過去問を解いてみる際には「セットで時間を測ってやってみる」必要はありません。

例えば「算数が大問4問」のセットで出題される傾向の学校を志望する受験生の場合。

「年度ごとにまとめて解く」ではなく、「問題の1,2題を選んでやってみる」のが良いでしょう。

でもさ、それだと
制限時間内に出来るようにならないのでは・・・

制限時間を気にする訓練は、模試で十分と考えます。

大事なことは「問題の考え方・ポイント」を理解することです。

でも、第一志望校の過去問が
たくさんあって、どれからやれば良いの?

まずは、直近の2〜3年分に取り組んでみましょう。

それから、過去へ遡ると良いでしょう。

中学受験する6年生(新6年生)の受験生は、今年6月位までは「じっくり」やりましょう。
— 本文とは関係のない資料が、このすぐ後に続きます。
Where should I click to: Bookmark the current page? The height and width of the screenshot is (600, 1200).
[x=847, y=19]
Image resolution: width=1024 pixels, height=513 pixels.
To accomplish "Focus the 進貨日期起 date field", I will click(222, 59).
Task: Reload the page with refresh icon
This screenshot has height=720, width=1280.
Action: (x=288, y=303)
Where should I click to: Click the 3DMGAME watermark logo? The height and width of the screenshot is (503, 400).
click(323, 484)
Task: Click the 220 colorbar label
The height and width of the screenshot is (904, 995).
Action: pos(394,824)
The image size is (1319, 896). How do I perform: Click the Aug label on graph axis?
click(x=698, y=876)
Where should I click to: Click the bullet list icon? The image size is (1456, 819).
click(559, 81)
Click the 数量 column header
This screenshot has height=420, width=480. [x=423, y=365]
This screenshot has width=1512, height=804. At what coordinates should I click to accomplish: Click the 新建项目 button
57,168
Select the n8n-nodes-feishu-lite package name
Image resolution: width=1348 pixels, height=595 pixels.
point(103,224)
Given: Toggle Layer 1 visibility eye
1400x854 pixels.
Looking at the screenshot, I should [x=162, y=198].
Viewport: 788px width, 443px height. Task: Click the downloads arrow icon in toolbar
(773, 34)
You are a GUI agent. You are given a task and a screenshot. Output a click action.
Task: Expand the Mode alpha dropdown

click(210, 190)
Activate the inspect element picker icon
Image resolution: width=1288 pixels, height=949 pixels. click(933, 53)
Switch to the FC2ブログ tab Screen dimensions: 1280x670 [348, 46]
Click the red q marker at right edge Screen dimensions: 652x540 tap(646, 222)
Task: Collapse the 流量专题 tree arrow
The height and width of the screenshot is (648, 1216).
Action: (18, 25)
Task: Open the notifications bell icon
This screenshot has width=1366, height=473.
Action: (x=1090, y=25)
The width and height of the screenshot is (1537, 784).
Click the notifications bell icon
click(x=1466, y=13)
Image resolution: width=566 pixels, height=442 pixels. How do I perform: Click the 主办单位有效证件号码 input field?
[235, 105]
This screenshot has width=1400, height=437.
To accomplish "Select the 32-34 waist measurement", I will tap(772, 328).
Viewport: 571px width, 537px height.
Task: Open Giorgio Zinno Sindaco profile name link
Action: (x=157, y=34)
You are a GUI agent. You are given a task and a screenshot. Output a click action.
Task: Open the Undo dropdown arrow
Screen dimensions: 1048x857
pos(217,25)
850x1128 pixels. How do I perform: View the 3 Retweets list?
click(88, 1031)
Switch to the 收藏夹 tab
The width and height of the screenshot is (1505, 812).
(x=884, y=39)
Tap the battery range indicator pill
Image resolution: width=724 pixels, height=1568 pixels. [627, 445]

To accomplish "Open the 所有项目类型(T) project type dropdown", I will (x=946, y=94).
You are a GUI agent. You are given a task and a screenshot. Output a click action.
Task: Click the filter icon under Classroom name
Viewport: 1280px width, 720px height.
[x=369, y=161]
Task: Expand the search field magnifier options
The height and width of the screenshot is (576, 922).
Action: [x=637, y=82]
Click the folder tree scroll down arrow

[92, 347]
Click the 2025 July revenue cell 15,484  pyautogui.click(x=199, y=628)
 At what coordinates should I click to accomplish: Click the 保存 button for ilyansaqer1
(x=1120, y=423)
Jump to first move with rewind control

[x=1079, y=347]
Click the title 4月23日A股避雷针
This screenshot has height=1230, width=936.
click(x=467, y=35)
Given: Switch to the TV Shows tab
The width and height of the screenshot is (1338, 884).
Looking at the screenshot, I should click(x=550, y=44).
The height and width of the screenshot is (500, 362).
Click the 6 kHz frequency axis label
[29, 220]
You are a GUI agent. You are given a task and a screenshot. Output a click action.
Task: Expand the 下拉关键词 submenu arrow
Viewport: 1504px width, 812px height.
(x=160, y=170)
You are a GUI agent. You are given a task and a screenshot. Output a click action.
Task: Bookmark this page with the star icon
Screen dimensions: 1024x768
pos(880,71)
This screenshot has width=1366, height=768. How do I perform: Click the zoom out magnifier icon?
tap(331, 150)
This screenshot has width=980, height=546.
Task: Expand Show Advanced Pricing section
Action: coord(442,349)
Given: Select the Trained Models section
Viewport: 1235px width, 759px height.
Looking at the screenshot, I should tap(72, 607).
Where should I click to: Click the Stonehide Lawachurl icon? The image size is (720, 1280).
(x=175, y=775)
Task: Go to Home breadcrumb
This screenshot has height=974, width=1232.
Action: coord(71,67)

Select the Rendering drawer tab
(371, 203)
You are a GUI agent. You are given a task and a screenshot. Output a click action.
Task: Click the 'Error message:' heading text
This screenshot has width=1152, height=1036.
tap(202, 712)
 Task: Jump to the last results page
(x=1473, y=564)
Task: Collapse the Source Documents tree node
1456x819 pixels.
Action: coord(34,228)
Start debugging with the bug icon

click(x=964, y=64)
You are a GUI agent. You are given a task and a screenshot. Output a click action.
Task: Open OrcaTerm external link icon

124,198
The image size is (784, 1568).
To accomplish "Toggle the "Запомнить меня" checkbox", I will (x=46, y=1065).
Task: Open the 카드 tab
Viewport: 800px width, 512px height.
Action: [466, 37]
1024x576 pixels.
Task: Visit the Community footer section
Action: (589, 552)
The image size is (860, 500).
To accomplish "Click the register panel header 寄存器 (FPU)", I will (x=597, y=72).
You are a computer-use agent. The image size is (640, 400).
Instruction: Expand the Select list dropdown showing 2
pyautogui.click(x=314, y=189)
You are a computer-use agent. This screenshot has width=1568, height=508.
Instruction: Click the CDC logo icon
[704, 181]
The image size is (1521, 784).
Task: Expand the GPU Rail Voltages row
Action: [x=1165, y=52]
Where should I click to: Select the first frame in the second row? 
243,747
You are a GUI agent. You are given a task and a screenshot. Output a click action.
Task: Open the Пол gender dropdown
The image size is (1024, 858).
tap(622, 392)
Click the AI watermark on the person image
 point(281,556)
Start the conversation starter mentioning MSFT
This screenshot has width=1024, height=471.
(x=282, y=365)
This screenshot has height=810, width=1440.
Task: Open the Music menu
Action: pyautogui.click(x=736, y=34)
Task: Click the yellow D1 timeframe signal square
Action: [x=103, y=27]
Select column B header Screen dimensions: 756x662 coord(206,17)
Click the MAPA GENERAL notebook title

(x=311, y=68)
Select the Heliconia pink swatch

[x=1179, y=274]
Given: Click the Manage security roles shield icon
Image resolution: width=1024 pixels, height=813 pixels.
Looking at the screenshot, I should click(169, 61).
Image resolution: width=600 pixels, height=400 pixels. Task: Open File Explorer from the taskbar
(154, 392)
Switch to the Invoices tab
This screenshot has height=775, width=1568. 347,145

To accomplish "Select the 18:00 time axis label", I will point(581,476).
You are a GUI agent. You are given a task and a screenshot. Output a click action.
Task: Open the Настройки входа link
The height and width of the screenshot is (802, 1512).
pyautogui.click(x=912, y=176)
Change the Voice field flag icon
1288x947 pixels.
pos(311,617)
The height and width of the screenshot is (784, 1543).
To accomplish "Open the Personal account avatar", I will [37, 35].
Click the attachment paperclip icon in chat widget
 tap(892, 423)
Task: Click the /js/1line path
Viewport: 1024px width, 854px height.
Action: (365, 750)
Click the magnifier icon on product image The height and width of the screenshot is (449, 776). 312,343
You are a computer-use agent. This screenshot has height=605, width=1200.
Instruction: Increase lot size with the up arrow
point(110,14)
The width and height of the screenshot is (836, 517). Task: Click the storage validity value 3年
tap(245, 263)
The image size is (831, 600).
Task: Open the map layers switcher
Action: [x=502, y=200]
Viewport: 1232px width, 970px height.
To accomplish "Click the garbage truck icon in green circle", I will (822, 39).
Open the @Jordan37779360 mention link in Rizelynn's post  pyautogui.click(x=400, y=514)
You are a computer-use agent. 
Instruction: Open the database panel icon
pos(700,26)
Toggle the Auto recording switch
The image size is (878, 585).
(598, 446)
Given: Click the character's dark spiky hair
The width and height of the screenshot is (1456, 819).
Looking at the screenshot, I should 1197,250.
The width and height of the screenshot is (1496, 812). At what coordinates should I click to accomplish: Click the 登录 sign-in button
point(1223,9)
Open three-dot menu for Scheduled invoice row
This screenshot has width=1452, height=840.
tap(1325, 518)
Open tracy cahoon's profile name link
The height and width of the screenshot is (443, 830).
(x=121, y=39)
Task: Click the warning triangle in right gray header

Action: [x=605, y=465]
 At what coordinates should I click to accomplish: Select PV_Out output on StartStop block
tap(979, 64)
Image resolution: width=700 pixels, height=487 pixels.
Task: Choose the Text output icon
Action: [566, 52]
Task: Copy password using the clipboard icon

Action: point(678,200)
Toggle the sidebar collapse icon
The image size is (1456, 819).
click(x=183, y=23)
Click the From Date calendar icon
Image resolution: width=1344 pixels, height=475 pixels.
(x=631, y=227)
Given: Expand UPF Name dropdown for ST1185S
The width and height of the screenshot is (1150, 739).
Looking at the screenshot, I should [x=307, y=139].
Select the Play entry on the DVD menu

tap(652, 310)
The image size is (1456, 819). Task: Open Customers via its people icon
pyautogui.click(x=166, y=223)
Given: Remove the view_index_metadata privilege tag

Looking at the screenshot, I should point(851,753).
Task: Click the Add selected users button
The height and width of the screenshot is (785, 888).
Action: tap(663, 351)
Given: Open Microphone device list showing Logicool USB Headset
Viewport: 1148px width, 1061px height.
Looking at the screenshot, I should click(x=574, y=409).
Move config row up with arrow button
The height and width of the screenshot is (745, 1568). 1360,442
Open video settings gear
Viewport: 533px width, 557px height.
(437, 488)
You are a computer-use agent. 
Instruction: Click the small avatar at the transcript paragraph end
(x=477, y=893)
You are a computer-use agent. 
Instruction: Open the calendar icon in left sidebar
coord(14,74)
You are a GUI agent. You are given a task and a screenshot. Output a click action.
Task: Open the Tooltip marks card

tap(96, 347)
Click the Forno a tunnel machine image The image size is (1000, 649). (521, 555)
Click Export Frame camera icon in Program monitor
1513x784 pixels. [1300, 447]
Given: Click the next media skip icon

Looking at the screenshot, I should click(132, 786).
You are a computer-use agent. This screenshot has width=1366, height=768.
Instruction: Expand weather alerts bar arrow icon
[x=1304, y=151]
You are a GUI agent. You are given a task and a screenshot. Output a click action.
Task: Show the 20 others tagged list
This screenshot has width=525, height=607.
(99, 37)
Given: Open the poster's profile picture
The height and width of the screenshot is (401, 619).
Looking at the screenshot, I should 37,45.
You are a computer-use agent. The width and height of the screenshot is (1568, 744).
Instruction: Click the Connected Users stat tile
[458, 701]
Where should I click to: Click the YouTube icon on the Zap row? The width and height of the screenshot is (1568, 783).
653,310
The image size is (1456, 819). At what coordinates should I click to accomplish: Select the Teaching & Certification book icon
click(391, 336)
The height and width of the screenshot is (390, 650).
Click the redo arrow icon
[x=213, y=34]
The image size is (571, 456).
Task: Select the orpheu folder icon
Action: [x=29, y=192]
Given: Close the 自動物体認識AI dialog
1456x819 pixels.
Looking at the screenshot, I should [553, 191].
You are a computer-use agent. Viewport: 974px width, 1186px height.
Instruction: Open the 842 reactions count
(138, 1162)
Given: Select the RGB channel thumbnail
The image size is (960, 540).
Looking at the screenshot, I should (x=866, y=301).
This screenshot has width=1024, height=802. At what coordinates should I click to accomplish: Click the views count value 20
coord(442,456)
「沢山問題を解く」というスタンスよりも「どういう問題か」をしっかり理解しましょう。

「何がポイントか」ということを意識した学び方の方が、最終的に学力が上がるでしょう。

大事なことは「過去問が解けること」ではなく「過去問から学ぶ」ことです。

「過去問=本番の試験」は、本番で出来れば良いのです。

過去問から学ぶ姿勢

・「どのような問題が解けるようになるか」という目標設定と解法を学ぶ

・出来なくても「出来るようになれば良い」とポジティブに考える

早速、少しずつ第一志望校の過去問に取り組んでみましょう。